In ogni caso secondo una ricerca effettuata dall’Associazione Nuovo welfare dall’intervista di un campione di 20 mila persone emerge che “non è vero che in cima ai desideri degli italiani ci sia il taglio delle tasse”.  Anzi “le tasse possono anche aumentare purchè allo stesso tempo migliorino e si sviluppino i servizi” (Cfr. La Repubblica, del 25 giugno 2003).

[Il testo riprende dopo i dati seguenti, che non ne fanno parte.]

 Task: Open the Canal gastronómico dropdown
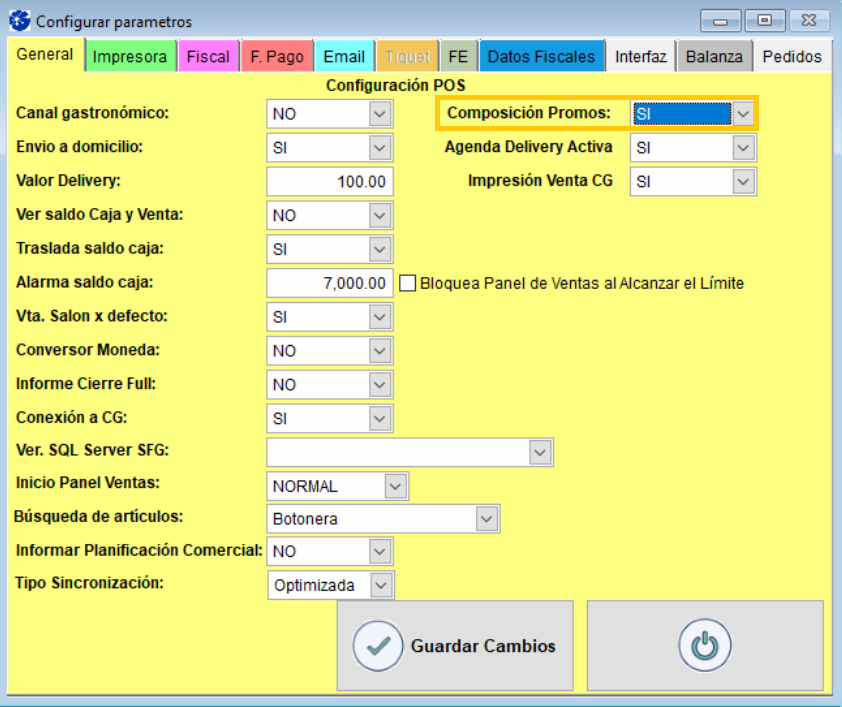[379, 114]
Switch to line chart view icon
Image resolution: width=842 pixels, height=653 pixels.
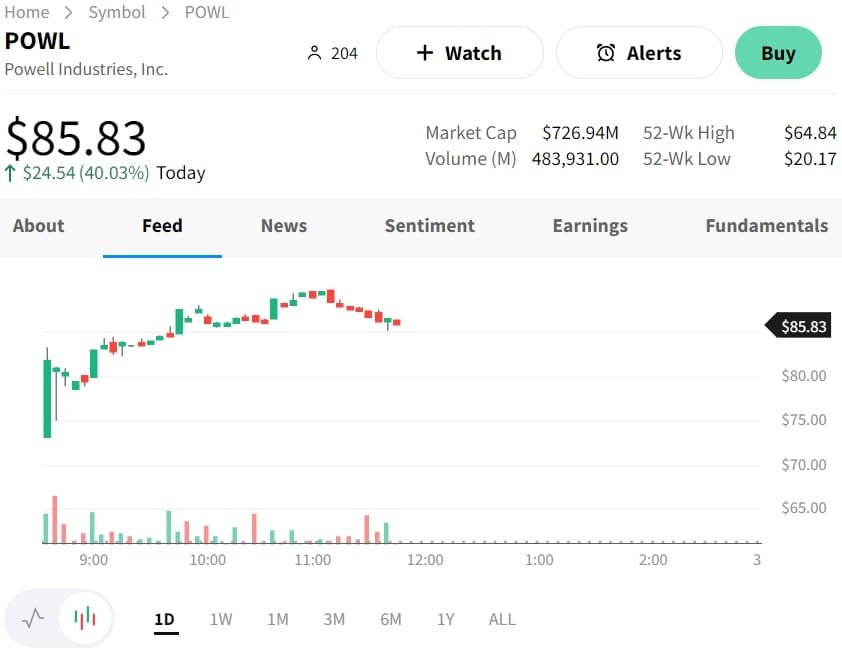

Dal rapporto risulta che “il 64% degli utenti (quasi due su tre) è disposto a fare il sacrifico, mentre solo il 22% pensa che sia meglio pagare di meno per avere eno servizi”. Ancora più alta la percentuale degli italiani convinti che “il Servizio sanitario debba restare fondamentalmente pubblico e gestito dalle Regioni”.

           

 

Le nostre proposte:

 

         

1.       destinare maggiori risorse al Servizio sanitario,  ma con il vincolo di utilizzarle esclusivamente  per le prestazioni da assicurare  ai soggetti affetti da patologie croniche invalidanti;

 

2.      assicurare da parte delle Asl e dei Comuni informazioni scritte, e perciò attendibili, sui diritti/doveri dei cittadini malati compresi i soggetti affetti da patologie croniche invalidanti;

 

3.      approvare una legge regionale che obblighi le Asl ad istituire le cure domiciliari, a riconoscere  l’assegno di cura  e il volontariato intra-familiare praticato dai congiunti che si rendono disponibili ad accogliere un soggetto affetto da malattie croniche e  non autosufficienza, in tutti i casi in cui detto intervento è meno oneroso di un ricovero ospedaliero o in casa di cura convenzionata o in Rsa;

 

4.      promuovere la medicina di gruppo tra i medici di famiglia al fine di garantire una   maggiore reperibilità quotidiana per tutti i giorni dell’anno e, quindi, favorire la continuità terapeutica e minor ricorso al pronto soccorso; o almeno organizzare le cure domiciliari  in modo che per i pazienti a rischio sia previsto il passaggio di consegne tra il personale infermieristico e il servizio di pronto soccorso per le giornate di sabato e festivi;

 

5.      realizzare   almeno 1 centro diurno per i malati di Alzheimer per ogni Asl i cui costi dovrebbero essere assunti totalmente dal Servizio sanitario regionale;

 

6.      garantire le cure in ospedale o in altra struttura sanitaria alle persone affette da patologie croniche invalidanti, tanto più se sole, quando non è praticabile la loro cura a domicilio;

 

7.      creare posti letto di deospedalizzazione protetta in misura adeguata in ogni Asl, affinché siano assicurate le cure sanitarie, anche riabilitative, agli anziani nella fase di post-acuzie, tenendo presente che abbastanza spesso al momento delle dimissioni ospedaliere sono ancora presenti patologie non stabilizzate;

 

8.      aumentare i posti letto di riabilitazione e lungodegenza e i ricoveri di sollievo;

 

9.      superare le carenze delle Raf, residenze sanitarie flessibili prevedendo solo la Rsa, residenza sanitaria assistenziale come risposta extraospedaliera per gli anziani cronici non autosufficienti che non possono essere curati a domicilio;

 

10.   assegnare  ai Comuni e ai Consorzi socio-assistenziali risorse per:
investire  nella prevenzione  e, quindi, nelle attività domiciliari in sinergia con le disponibilità del volontariato presenti nel territorio;        
incentivare  azioni di buon vicinato;         
monitorare zone abitative particolarmente a rischio come ad esempio le case popolari che registrano alte concentrazioni di soggetti con problematiche: anziani parzialmente autosufficienti, adulti affetti da malattia psichiatrica, soggetti con handicap fisici e limitata autonomia.